Write out, word for word, the stretch from "When I got my" through "grateful for it." in the text excerpt on ultrasound-guided embryo transfers below.

TEXT EXCERPT.
- - - -
When I got my calendar, it mentioned coming to transfer with a full bladder. Cue freak out. That means he's doing ultrasound guided transfers now. 3 years ago, I asked him why he WASN'T doing u/s guided transfers and his response was straightforward and point blank, "I noticed my success rate was going down once I started doing them, so I went back to the way I was trained, and the numbers went back up". AKA "I wasn't good at them, so i don't do them". I respected the honesty and was grateful for it. 

Image of an Ultrasound Guided Embryo transfer

So, today I mentioned that I noticed the "full bladder" thing on the calendar and asked about what he had said previously. I was really happy with his answer. He said that the technology has changed and you can now SEE the catheters on ultrasound, whereas before you couldn't. So now you can see exactly where the embryos are being deposited. Before, you had to go by feel while looking at the monitor and there were too many opportunities to miss something.
- - - -
DATA RECORDS.
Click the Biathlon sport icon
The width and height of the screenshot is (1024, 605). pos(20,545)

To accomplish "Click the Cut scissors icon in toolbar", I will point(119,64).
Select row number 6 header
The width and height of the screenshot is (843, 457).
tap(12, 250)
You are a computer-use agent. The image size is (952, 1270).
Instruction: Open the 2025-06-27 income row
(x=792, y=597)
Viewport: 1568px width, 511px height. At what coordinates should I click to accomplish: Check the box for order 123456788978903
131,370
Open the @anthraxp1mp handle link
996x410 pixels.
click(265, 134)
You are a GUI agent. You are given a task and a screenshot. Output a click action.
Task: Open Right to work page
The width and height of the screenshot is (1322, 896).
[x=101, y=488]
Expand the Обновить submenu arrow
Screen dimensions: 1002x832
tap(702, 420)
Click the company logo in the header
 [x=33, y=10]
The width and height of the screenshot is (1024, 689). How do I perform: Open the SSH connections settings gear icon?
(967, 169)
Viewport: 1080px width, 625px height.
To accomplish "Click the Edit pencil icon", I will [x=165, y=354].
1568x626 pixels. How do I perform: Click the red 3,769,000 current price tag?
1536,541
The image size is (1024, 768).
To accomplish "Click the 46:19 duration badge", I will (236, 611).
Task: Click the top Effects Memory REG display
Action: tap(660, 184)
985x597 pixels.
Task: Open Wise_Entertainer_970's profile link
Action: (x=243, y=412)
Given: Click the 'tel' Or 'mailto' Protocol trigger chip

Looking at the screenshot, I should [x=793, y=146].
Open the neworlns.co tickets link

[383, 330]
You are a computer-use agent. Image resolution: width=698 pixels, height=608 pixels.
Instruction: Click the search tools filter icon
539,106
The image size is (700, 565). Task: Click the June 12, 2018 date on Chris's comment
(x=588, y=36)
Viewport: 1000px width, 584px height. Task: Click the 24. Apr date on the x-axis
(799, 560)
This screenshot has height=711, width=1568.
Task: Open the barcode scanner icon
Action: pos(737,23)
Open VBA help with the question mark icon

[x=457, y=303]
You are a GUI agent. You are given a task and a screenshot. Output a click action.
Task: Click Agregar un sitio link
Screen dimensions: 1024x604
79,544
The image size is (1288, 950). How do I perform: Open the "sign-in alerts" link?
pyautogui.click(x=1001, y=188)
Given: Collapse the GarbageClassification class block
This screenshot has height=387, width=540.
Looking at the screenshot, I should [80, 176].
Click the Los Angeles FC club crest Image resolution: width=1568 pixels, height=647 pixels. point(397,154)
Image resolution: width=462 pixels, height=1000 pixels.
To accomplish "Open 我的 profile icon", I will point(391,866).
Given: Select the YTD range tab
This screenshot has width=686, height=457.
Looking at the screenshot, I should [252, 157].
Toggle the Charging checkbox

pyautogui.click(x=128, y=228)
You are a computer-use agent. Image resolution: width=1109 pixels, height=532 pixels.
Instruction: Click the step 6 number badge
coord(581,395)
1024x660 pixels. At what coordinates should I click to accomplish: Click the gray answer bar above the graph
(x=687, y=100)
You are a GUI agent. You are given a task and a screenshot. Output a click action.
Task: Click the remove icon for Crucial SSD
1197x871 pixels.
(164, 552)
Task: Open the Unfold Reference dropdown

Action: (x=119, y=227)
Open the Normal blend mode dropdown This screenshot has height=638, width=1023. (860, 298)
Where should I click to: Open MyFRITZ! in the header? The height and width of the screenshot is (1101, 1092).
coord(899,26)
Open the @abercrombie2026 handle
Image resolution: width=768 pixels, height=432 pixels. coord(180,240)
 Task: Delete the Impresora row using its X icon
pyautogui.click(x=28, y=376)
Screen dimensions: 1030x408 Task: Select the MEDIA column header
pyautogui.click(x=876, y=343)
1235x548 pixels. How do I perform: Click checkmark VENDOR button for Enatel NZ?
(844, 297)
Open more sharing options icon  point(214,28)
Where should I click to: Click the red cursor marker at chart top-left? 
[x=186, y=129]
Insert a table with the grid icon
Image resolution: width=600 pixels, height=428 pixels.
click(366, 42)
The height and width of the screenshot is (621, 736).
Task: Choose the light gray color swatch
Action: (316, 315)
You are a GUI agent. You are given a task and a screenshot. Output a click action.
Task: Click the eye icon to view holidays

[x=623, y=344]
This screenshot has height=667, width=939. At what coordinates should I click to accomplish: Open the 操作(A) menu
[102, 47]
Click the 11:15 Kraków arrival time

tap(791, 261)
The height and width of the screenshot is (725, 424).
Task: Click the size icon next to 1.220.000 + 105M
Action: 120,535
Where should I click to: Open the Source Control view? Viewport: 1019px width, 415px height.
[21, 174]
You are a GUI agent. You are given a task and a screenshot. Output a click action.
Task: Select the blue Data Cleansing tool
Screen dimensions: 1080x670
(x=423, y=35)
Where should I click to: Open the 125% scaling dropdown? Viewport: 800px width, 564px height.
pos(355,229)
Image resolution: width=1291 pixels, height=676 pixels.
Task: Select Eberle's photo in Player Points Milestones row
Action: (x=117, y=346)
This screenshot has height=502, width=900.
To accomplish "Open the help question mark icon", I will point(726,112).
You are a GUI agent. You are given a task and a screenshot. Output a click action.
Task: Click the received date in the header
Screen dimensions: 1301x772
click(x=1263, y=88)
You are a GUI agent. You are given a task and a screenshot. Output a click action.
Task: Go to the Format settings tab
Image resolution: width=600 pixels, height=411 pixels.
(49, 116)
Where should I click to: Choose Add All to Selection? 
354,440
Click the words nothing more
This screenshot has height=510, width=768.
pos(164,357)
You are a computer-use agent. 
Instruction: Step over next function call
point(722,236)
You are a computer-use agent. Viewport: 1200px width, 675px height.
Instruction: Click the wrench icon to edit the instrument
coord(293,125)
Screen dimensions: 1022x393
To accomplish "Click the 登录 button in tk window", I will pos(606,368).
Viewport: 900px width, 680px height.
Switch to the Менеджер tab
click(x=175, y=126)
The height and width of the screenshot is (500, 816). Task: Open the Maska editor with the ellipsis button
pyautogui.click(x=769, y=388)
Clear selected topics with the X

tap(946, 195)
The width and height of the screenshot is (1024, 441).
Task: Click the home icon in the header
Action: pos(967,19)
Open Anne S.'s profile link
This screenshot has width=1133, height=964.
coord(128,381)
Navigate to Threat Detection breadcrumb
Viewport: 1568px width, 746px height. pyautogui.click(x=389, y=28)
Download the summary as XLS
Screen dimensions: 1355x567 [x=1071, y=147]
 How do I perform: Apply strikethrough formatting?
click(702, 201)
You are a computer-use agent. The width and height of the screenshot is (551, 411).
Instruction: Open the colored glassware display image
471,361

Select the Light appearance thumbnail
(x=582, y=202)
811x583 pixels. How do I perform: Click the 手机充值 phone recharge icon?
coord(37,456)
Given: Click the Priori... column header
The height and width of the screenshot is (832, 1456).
- - - -
RESULT.
When I got my calendar, it mentioned coming to transfer with a full bladder. Cue freak out. That means he's doing ultrasound guided transfers now. 3 years ago, I asked him why he WASN'T doing u/s guided transfers and his response was straightforward and point blank, "I noticed my success rate was going down once I started doing them, so I went back to the way I was trained, and the numbers went back up". AKA "I wasn't good at them, so i don't do them". I respected the honesty and was grateful for it.